Other Widely used Cloud Applications
According to a survey by Pacific Crest, HR applications were the most popular cloud-based applications in 2009, with CRM cloud applications coming in second (www.pacificcrest-news.com/dspitz/Research/SaaS_Overview(BJB)_021610.pdf). The survey shows that in 2010, CRM is making a move to overtake the number one position. The survey also shows that 10 percent of CIOs are using the cloud for compliance/risk management. From a security perspective, this means that customer information is leaving the building and will continue to do so. From this, we can extrapolate the following: (1) IT needs to make sure that everything is secure and (2) if this information is allowed to go to the cloud, all other information will likely follow.
The following list shows some of the more popular cloud-based applications currently available. Most are focused on providing the convenience of Web-based software and use that as their main selling point over the traditional on-premise software with which they compete. These are the types of applications that can be expected to be in use at most companies, and all can be put into operation without any input or control from IT.
SuccessFactors (www.successfactors.com) Human Resources Management.
NetSuite (www.netsuite.com/portal/home.shtml) Business Software.
Concur (www.concur.com) Travel and Expense Management.

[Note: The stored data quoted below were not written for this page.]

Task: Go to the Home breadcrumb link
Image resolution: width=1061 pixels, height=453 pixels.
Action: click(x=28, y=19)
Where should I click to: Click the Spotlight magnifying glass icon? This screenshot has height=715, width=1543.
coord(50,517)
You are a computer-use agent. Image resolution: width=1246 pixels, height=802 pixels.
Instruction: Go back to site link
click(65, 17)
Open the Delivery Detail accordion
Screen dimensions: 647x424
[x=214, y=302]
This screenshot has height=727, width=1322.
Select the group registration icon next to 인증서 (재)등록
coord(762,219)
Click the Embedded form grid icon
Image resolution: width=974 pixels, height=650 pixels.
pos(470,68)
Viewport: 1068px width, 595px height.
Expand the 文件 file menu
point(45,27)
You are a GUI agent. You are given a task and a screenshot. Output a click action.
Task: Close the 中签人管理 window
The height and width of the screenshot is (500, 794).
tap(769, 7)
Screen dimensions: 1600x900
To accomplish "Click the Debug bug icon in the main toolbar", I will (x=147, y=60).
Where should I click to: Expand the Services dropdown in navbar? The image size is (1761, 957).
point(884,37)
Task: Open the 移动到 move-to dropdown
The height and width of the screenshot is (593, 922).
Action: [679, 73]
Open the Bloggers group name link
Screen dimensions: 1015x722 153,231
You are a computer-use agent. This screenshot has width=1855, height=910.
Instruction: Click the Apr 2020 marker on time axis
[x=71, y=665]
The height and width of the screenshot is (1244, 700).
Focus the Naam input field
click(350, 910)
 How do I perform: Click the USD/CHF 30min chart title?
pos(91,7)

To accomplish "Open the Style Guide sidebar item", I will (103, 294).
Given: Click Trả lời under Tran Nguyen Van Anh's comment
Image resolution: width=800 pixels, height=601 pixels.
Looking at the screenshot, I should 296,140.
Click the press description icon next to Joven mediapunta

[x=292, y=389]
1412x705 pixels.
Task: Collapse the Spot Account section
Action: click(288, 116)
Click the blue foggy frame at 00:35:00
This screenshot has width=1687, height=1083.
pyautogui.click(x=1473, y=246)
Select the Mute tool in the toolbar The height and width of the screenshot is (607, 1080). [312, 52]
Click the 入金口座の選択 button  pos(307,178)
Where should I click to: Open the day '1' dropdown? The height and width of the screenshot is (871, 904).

Amazon Web Services (http://aws.amazon.com) enables anyone with a credit card to create servers of all kinds in a matter of minutes. The servers are not managed by Amazon and by default there are no patch management capabilities. It is a bare-bones solution that is aimed at companies that want easy access to computers without add-on services. Amazon is leveraging its large server network to enable this service and it is a strong market leader. This is an example of the large back-end providers, and they will also grow in the future as demand for well-known brands increases for companies that have to justify where there data is residing. In the future, Amazon must provide management for its servers if it is to remain a leading cloud provider. Can a Web retailer make this transition? And if an organizational department stages a server on Amazon and there is a security breach, who owns the problem, the department or IT? This is a serious issue that IT must take control of in the future because the business requires it.